Available data.
----
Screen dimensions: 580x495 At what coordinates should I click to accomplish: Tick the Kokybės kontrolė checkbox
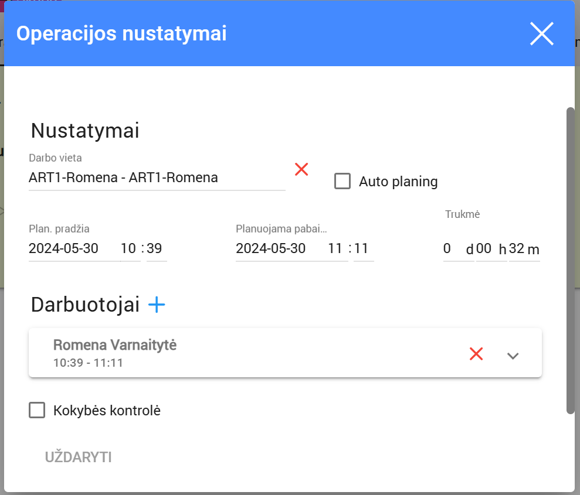pyautogui.click(x=37, y=411)
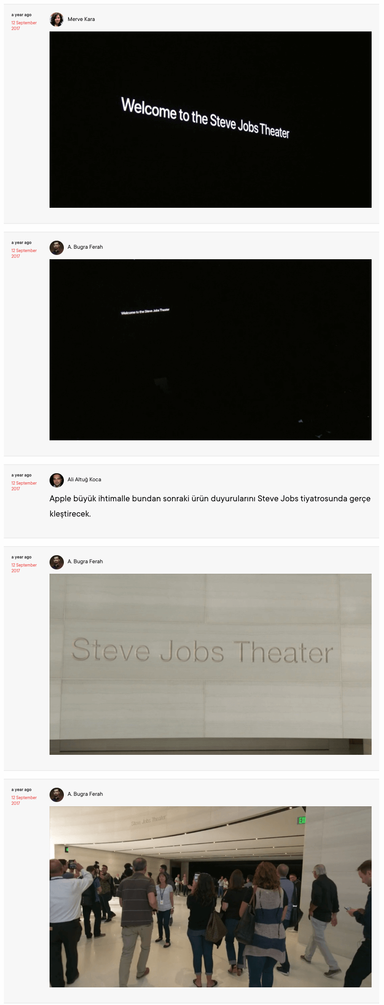Viewport: 384px width, 1005px height.
Task: Click A. Bugra Ferah name above the engraved wall photo
Action: point(85,562)
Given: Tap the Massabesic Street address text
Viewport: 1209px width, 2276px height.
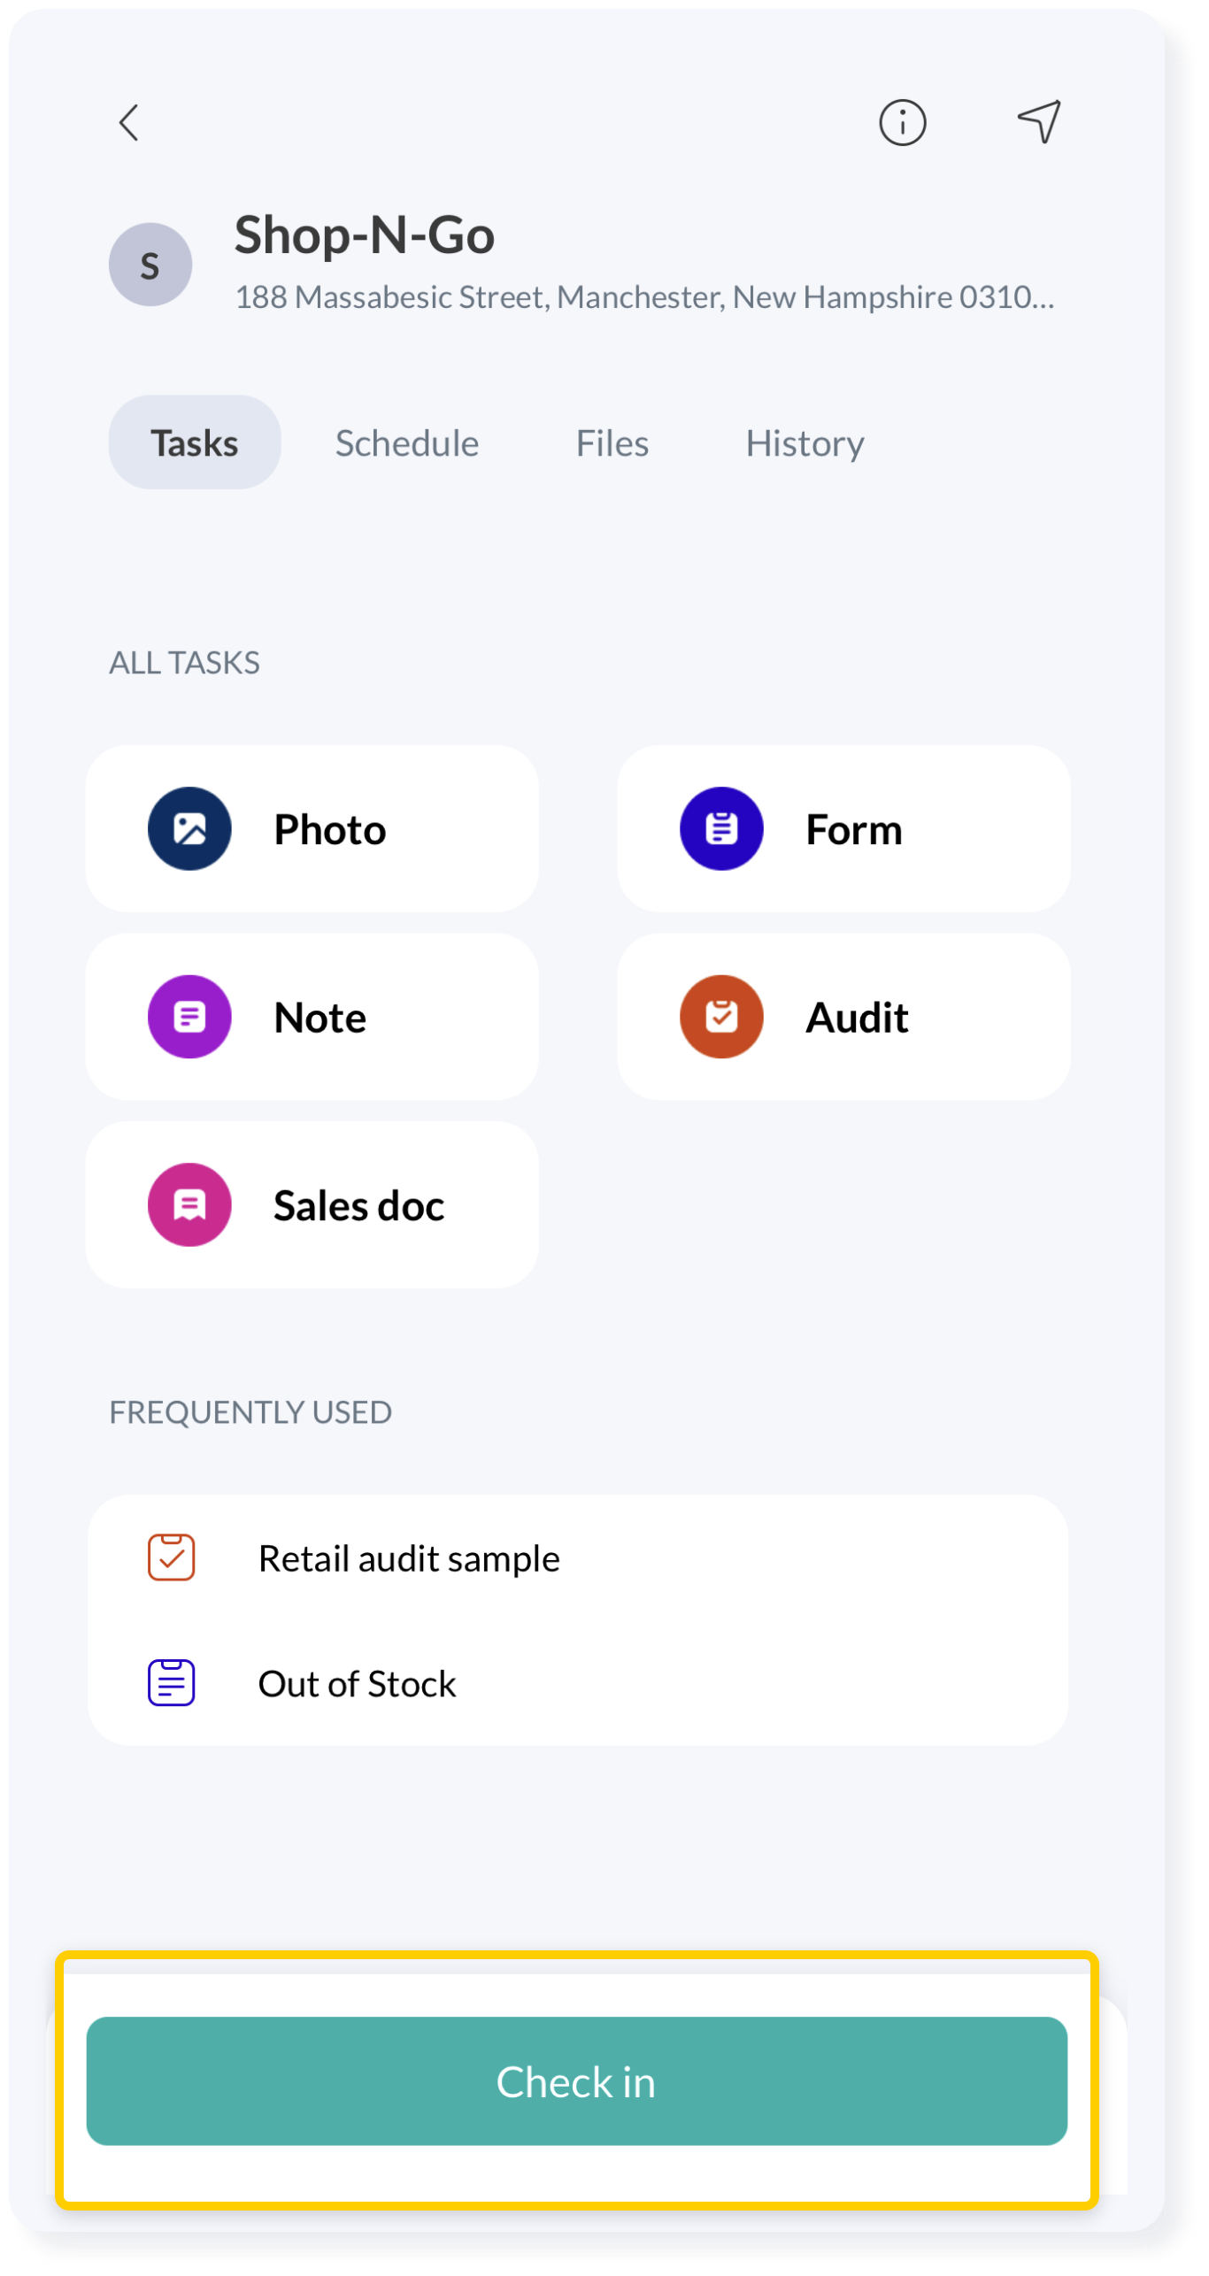Looking at the screenshot, I should point(645,297).
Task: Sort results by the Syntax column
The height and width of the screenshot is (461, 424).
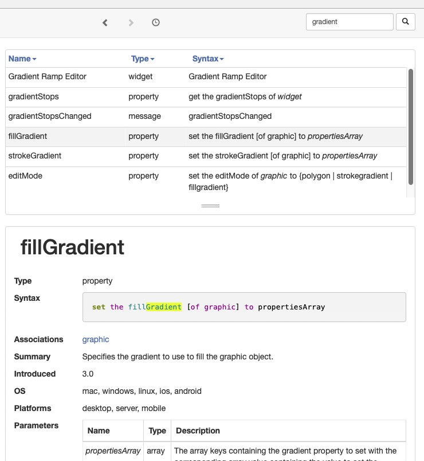Action: point(208,59)
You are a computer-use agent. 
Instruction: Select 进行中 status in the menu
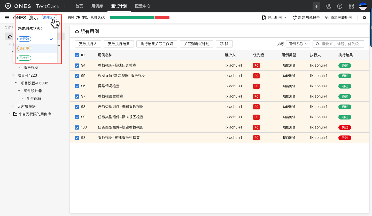pyautogui.click(x=24, y=49)
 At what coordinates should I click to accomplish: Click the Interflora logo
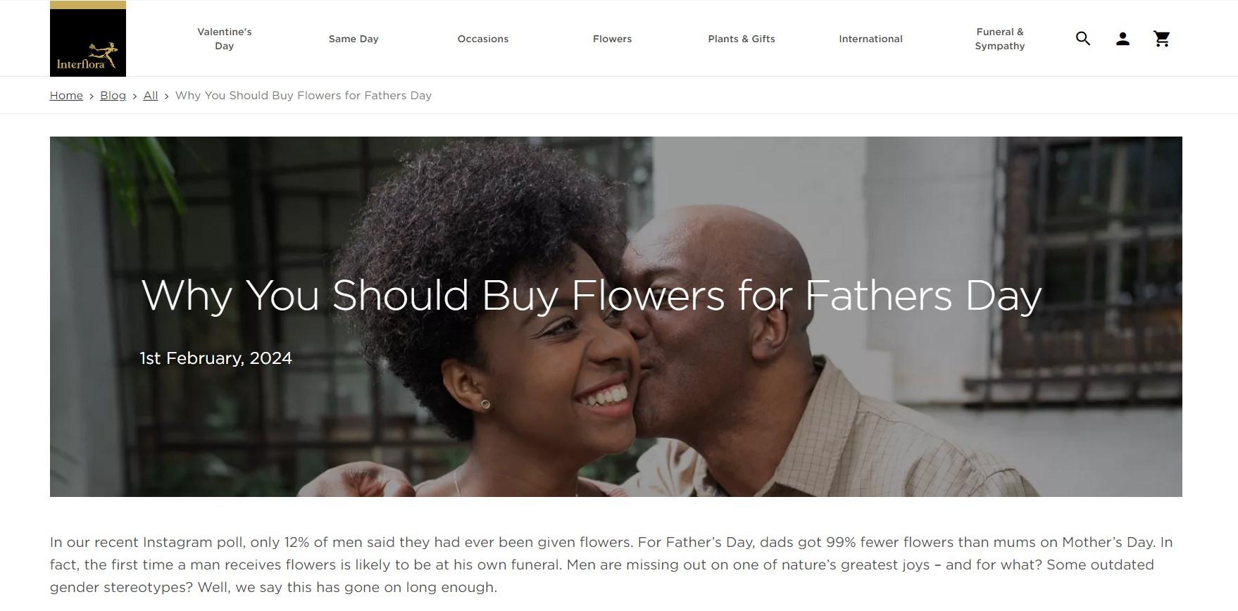coord(88,39)

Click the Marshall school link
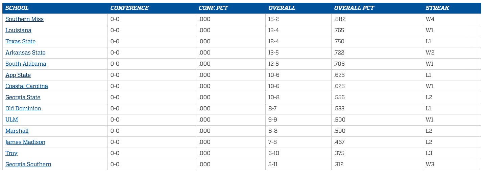tap(17, 131)
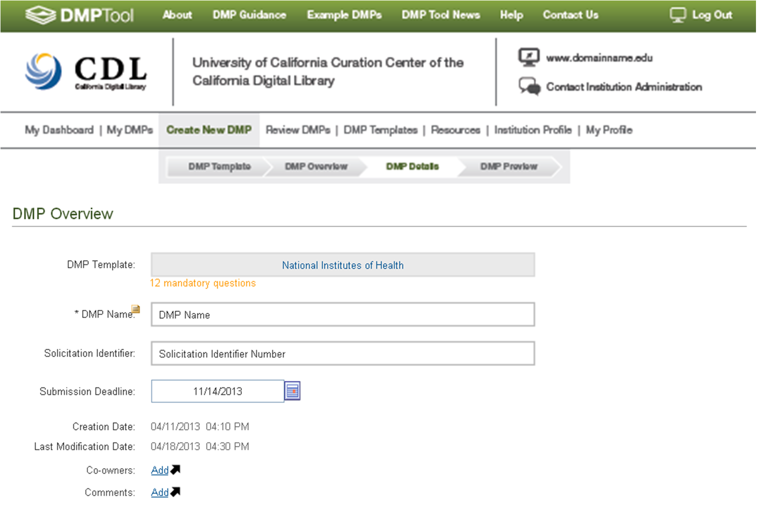Click Contact Institution Administration link
Screen dimensions: 758x514
[624, 87]
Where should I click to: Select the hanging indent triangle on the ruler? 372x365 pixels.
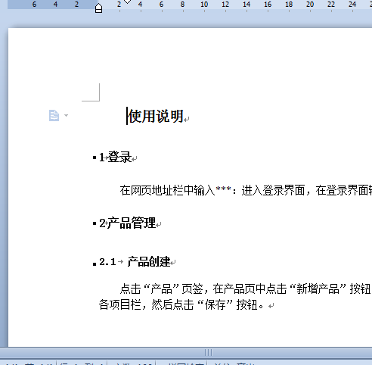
----
What the exercise asks. All lines from the one containing "At what coordinates should I click to accomplish: Click" to the end of the entries should appear in the output exactly as written, with no pictures.

Output for this exercise.
 At what coordinates should I click to accomplish: Click the Interflora logo
coord(88,39)

Click the Marshall school link
tap(17, 131)
Click Contact Institution Administration link
Screen dimensions: 758x514
[624, 87]
Where should I click to: Select the hanging indent triangle on the ruler? 372x365 pixels.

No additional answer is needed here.